## Extract provided
Kala Suri Premasara Epasinghe (born 5 October 1937) (), is a Sri Lankan cricket commentator and journalist. Considered as an iconic radio personality in Sri Lankan radio, Premasara became a household name in Sri Lankan cricket commentary history.

Early life and education
He was born on 5 October 1937 in College House of University of Colombo, Sri Lanka. His father Don Ranoris Epasinghe from Galtota, Panadura was an administrative officer at the Colombo University. His mother Podinona Peiris from Mavitte, Galle, was a teacher. He first went to Visakha Vidyalaya, Colombo, which at that time was a mixed school. In 1950, when Premasara was 13 years old, his mother died. Premasara had four older brothers where all of them died within a year of their birth.

## Data section

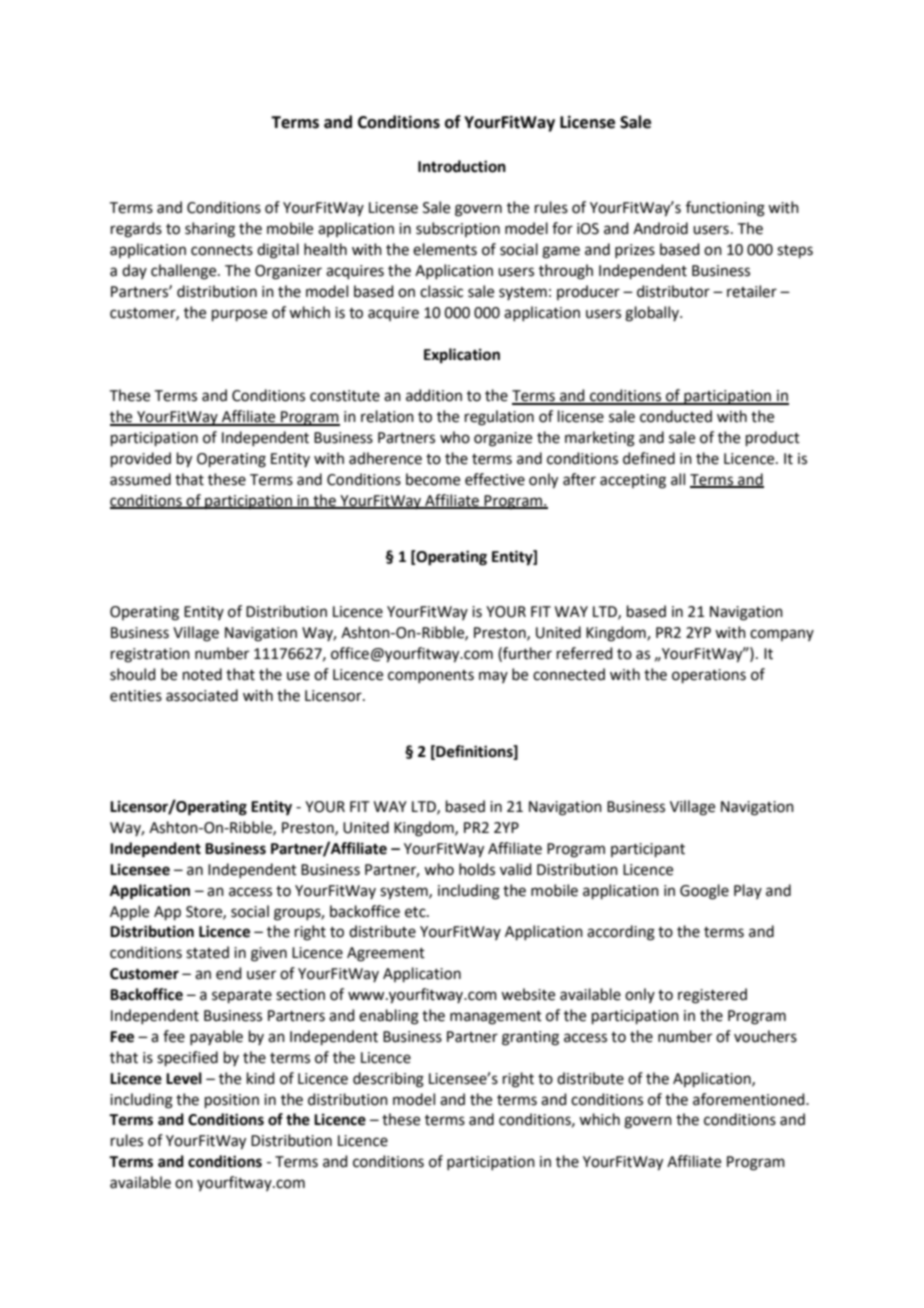 This screenshot has width=924, height=1308. I want to click on Introduction, so click(462, 166).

## Goal
Pick up the biographical text on Premasara Epasinghe right after its last sentence and continue it.

## Response to this exercise
Then he was attended to Nalanda College, Colombo and studied in English medium. In 1956 during the Inter-house sports meet, he started to play cricket for his school team "Chandra". Even though he did not play hard ball before that, he made a significant impact in the match, where he scored 78 runs and his house "Chandra" scored a total of 148 runs. Finally "Chandra" won the match. After that innings, he was invited to play for the college team under the guidance of college cricket coach Kandasamy. He was the only Nalandian player who had the opportunity to join the senior team directly without competing in the junior teams.

His first opportunity to compete after joining the senior team was in 1957 against St. Anthony's College, Kandy. In the match he was the opening batsman with Sarath Silva and also the wicket keeper. In the same year, he played nine matches before the Ananda-Nalanda match in the first three months.  In the meantime, in five matches, Sarath Silva and Epasinge went over the 100-run partnership for the first wicket. Premasara represented Nalanda for 28th Ananda-Nalanda big match which was held at P. Sara Oval. However he scored only two runs in the first innings, nine runs in second innings and got two catches as the wicket keeper. With the match, he ended the school cricket career which merely lasts for three months.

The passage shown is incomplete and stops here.